Permanent retainers or fixed retainers are glued on the teeth by a bonding agent. They are mostly used on upper, lower and or front teeth to prevent them from shifting or coming apart. Orthodontists are responsible for putting and removing this type of retainer. On the other hand, removable retainers can be worn and removed anytime. They come in different types for example traditional retainers, which are characterised by acrylic or plastic connected by a piece of wire. Clear retainers are similar to traditional retainers but without any wires. Both types are custom-made.

Disadvantages of Dental Retainers

Despite being a crucial part of your orthodontic care, retainers can have some side effects regardless of whether you are wearing them right or wrong. Below are some of the disadvantages of both permanent and removable retainers.

Can Cause gum Disease

Food may be trapped between the retainer and your teeth. People with poor oral hygiene like not properly cleaning the retainer or brushing regularly, may suffer from gum diseases as a result of harmful bacteria growth.

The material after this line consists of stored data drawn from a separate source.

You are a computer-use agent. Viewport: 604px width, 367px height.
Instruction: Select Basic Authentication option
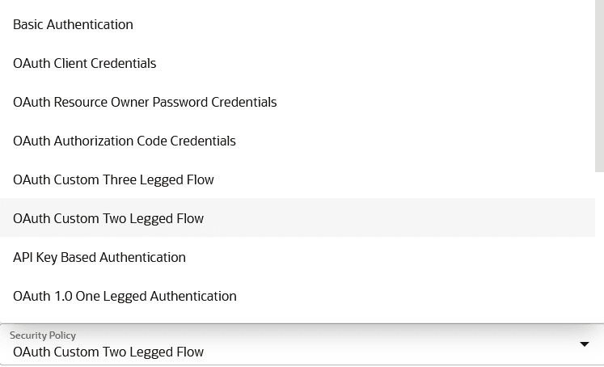coord(298,24)
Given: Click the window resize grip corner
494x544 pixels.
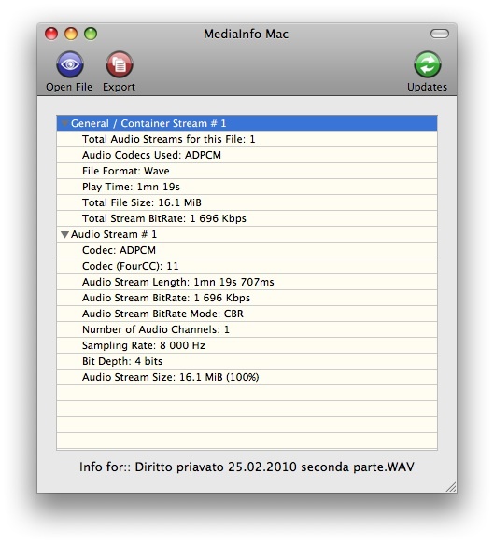Looking at the screenshot, I should click(x=451, y=487).
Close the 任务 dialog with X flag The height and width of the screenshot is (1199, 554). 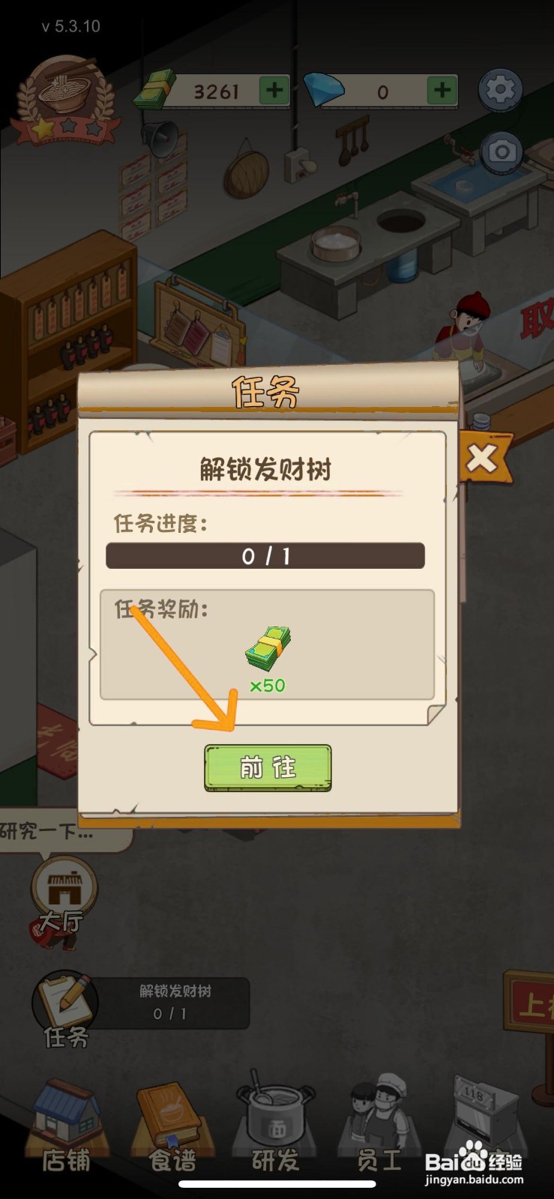click(x=483, y=458)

Dental retainers can create crannies and or nooks where bacteria and food particles may be trapped. Poor hygiene practices like failure to regularly and thoroughly clean your retainer may result in cavity formation. This condition may occur when teeth are in contact with food debris for a long time.

Soreness and Discomfort

For the first time, wearing a new retainer may cause soreness or discomfort in your mouth before your teeth adjust to the device. Also, if the retainer is too tight or too loose, you may feel discomfort that may translate to a little pain in the gum. The discomfort may extend to gum irritation where the edge of the wire meets the teeth. However, you may overcome gum irritation by using orthodontic wax or adjusting your retainer to fit well.

Speech Impediment

Most people experience a change in speech, especially if it is their first time. Lisping is one of the main challenges that people face when on retainer for the first few days or weeks. With time and practice, most individuals regain their normal speech patterns.

Final Thought

Retainers, either removable or permanent, are a dependable choice for maintaining teeth alignment. Like all other dental appliances and devices, you need to care for and maintain your retainer to maximise its effectiveness. Understanding the common challenges people face when wearing retainers is crucial to comprehending their functionality and the potential benefits they offer.